Problem
Consider a cubic data distribution (assumed to be of float type) with dimensions Nx, Ny, and Nz along the x, y, and z axes, respectively, and let totN = Nx * Ny * Nz.
Scattered data
Suppose that around 30% of the totN data elements, randomly distributed throughout the domain, need to be manipulated with the help of their neighbors.
Data compression
To avoid data pollution, the new data will be compressed into a new array. The index mapping for this array is formed by performing a prefix sum on a state array (of bool type).
As a result, the new data will be stored contiguously.
A naive implementation
// a fake function to simulate a data manipulation depending on neighbors
__device__
void mathematical(float& origin, float xm, float xp, float ym, float yp, float zm, float zp )
{
origin = xm + 2.f*xp - 3.f*ym + 4.f*yp - 5.f*zm + 6.f*zp
}
// parallel do the sampling
// Assume that 'state', 'globaldata', and 'prefixsum' have been computed and are ready.
__global__
void parallel_sample(int Nx, int Ny, int Nz, const bool* state, const float* globaldata, const int* prefixsum, float* destdata)
{
// target data
int originid = threadIdx.x + blockDim.x*blockIdx.x;
// around 30% of the data have a state of true.
if( (originid >= (Nx*Ny*Nz)) || (!state[originid]) ) return;
// data is stored in x, y and z order: id = x + y*Nx + z*Nx*Ny
int xmid = originid - 1;
int xpid = originid+1;
int ymid = originid - Nx;
int ypid = orignid + Nx;
int zmid = originid - Nx*Ny;
int zpid = originid + Nx*Ny;
float srcdata = globaldata[originid];
mathematical(srcdata, globaldata[xmid], globaldata[xpid], globaldata[ymid], globaldata[ypid], globaldata[zmid], globaldata[zpid];
// compress all data with state == true to a new data
destdata[prefixsum[originid]] = srcdata;
}
Some observations
-
The target data elements are randomly distributed, meaning that they may or may not be adjacent to one another. This is why a new data array is needed to extract the results and avoid data pollution.
-
Since the data elements are in random positions, global memory reads may not be coalesced, which could be a performance bottleneck.

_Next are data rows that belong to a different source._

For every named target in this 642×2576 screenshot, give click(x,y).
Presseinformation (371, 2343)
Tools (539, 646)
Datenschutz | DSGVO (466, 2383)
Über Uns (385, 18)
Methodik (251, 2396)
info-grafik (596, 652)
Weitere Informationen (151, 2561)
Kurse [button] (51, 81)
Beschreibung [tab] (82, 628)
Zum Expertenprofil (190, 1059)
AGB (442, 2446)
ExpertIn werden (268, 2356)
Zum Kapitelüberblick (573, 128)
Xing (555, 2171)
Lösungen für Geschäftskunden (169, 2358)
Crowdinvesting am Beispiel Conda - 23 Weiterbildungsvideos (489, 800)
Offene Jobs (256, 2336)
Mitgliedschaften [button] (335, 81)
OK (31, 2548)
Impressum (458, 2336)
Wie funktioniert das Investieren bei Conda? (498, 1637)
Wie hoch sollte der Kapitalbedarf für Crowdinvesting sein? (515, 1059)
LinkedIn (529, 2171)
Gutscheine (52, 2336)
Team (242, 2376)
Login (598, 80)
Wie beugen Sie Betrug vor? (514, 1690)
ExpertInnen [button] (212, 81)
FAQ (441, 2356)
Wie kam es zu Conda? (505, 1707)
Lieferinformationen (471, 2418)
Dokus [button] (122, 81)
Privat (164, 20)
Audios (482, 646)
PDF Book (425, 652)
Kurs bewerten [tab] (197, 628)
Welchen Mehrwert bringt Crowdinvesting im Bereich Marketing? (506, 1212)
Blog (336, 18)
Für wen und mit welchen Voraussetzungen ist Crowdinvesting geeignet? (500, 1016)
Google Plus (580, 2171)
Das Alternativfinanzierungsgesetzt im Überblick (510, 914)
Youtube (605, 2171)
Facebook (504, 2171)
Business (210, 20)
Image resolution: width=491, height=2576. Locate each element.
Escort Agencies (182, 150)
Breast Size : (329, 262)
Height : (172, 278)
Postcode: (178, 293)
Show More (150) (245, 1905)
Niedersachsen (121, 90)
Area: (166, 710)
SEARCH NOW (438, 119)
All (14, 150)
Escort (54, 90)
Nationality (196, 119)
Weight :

One idea is to use shared memory: first load all global data into shared memory, then perform the mathematical manipulation on the shared data to guarantee coalesced reads. But I am not sure if the tradeoff between memory capacity and efficiency if OK.
- Other strategies might also help? such as using L1/constant caches via the restrict keyword or adjusting build options.
Thank you for your suggestions.